Oh, and the ToS of this site states in no uncertain terms that you aren't allowed to post (display) any work that isn't your own.

And one more tip: Practise patience. You probably won't have much success your first time trying to get a particular effect, and will have to go back, tweak things, look at it, tweak some more, ad nauseum. Or throw your hands up in the air and start over, either from the original image or from a different shot/shoot.

In both shots, the most important thing is to take care with lighting. Only very minor problems in lighting can be effectively fixed in Photoshop; terrible lighting isn't worth the time, IMO.

Perhaps you could post some examples of what *you've* done. It'd be easier to point-out what you might want to try doing to achieve the above effects.


----------



## JerryPH (Jun 22, 2009)

On the first pic, though the PPing may be ok with that "beauty glow" effect, but the focus is off by just enough as to be noticeable.

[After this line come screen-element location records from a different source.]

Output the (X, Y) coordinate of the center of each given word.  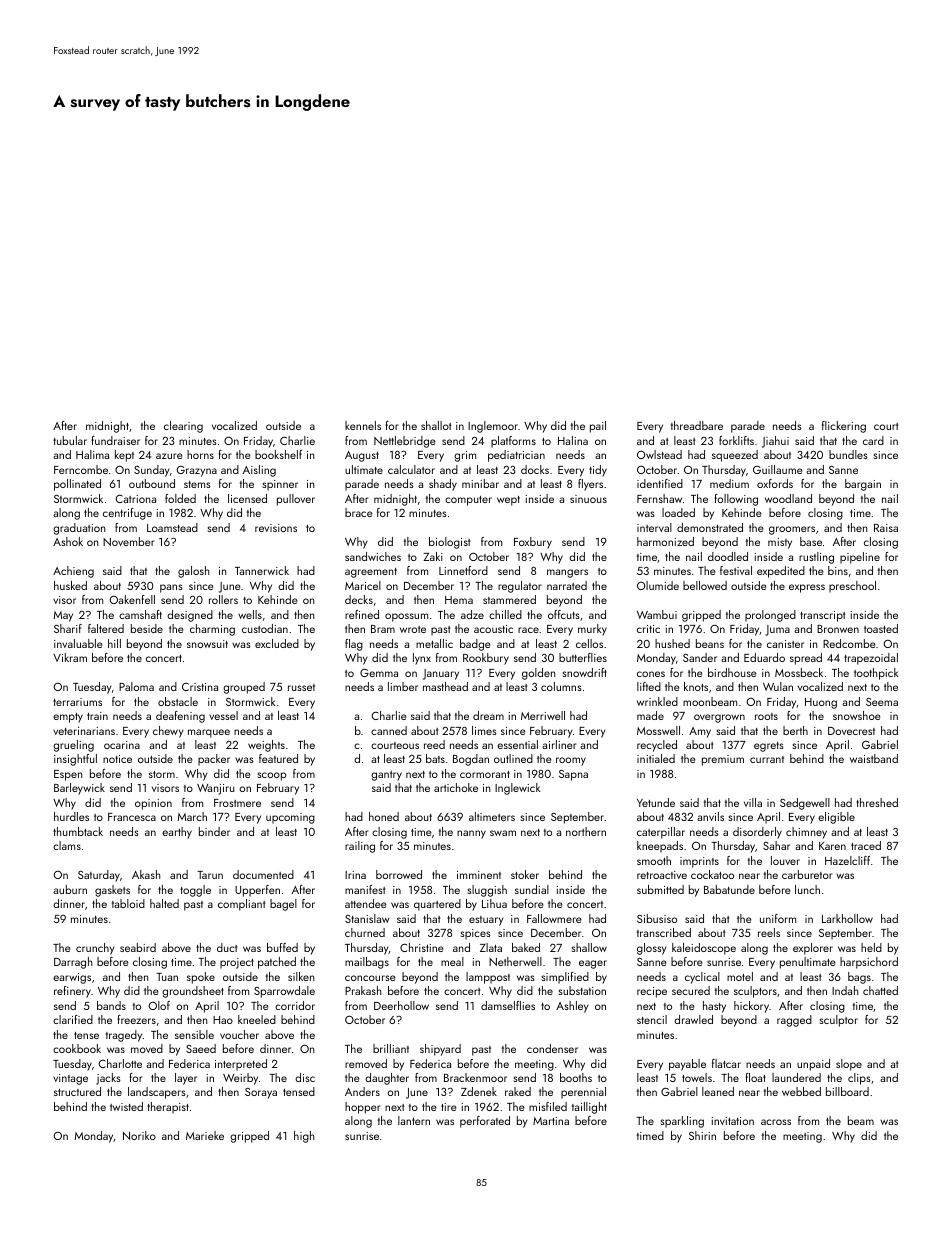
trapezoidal (871, 659)
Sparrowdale (284, 992)
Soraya (261, 1093)
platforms (513, 442)
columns (561, 686)
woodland (788, 498)
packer (214, 760)
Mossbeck (799, 672)
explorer (813, 949)
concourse (370, 978)
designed (190, 616)
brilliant (391, 1048)
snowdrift (585, 672)
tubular (70, 440)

Rule 1 of portraiture... if the eyes are not tack sharp, there is room for improvement.


----------



## blash (Jun 22, 2009)

JerryPH said:


> On the first pic, though the PPing may be ok with that "beauty glow" effect, but the focus is off by just enough as to be noticeable.
> 
> Rule 1 of portraiture... if the eyes are not tack sharp, there is room for improvement.

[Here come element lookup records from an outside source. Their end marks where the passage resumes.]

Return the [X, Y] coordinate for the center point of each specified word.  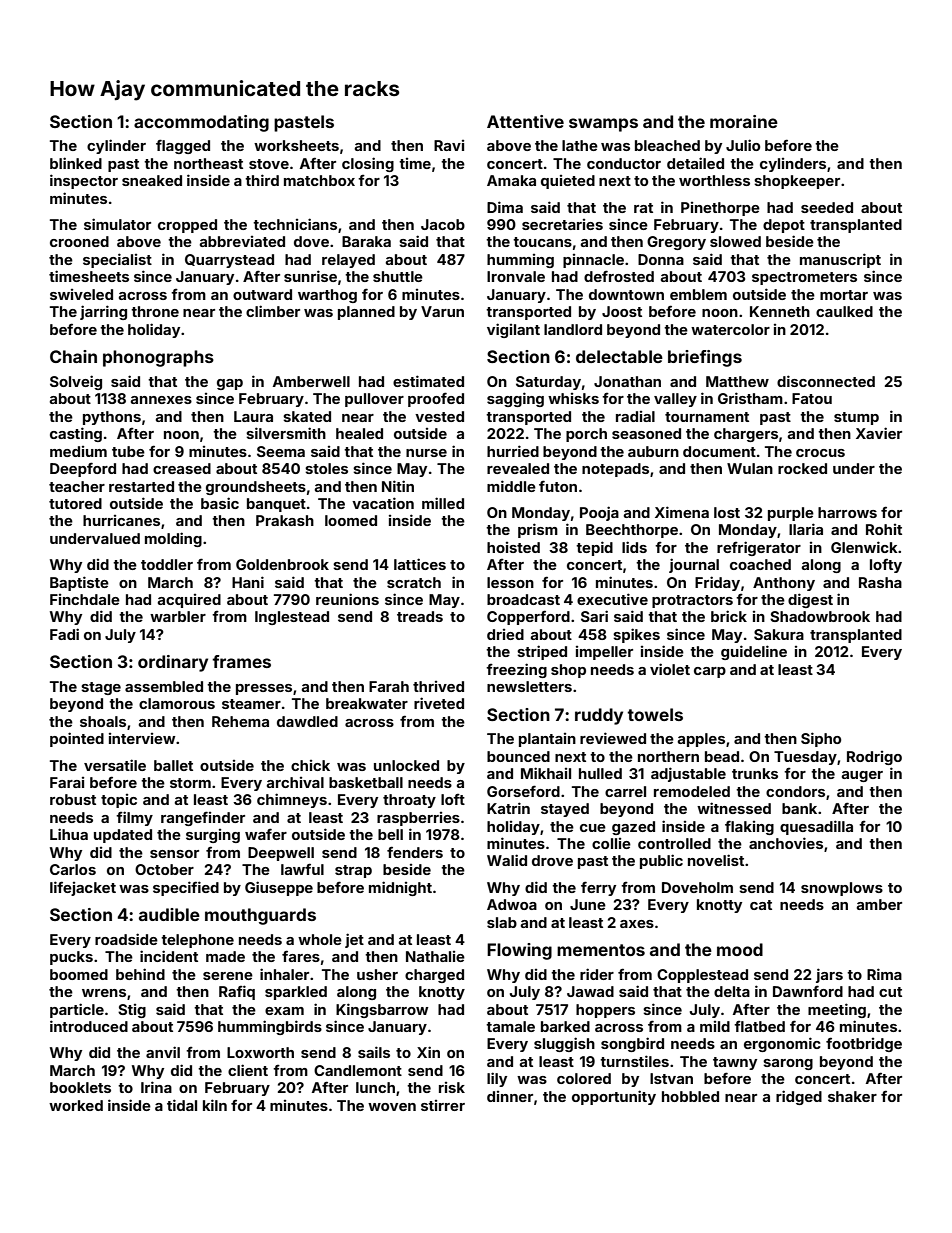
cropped [187, 226]
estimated [428, 381]
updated [123, 836]
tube [128, 451]
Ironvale [516, 276]
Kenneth [780, 311]
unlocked [406, 765]
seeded [827, 207]
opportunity [614, 1097]
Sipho [821, 739]
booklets [80, 1087]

I agree with the focus-on-the-eyes part but for completeness's sake, there are other trains of thought - focusing on the cheeks, for example, with just enough DOF to make the eyes as sharp as they're going to get without actually focusing on them, to make it more likely to get the nose in focus as well. The portrait photographer in question for that pic may be subscribing to that train of thought - personally, the eyes look sharp to me (at least in my current fatigued state).

By the way, to the OP - the only way to truly get "that film look" is with, guess what, FILM. Digital can't do *everything* from an artistic perspective you know :mrgreen:


----------



## EhJsNe (Jun 23, 2009)

I personaly dont like the look of the first one....it looks over processed and overexposed. I dont see why that "look" is soo poplular.
If you ask me it looks like crap and if I got that from out of my camera I would delete it. 
But that is my opinion...

If you want the look of the top one...get the longest and fastest lens you can afford (I would go with a 70-200mm f/2.8 because its good for other things too and its an excelent lens) That will get you the blurry backround.
Other than that...in PS lighten the exposure...and if you want it to look like film....shoot the portraits with film! Get a film scanner and do the rest of the editing from there.


----------



## CxThree (Jun 23, 2009)

Scott Kelby's 7 Point System book is good for learning what you can do to retouch photos in PS.  It has one chapter with a picture of an old cowboy. They do effects to him that they call the Hollywood effect.  I believe it's the film look you are asking about.  You may want to check that book out.


----------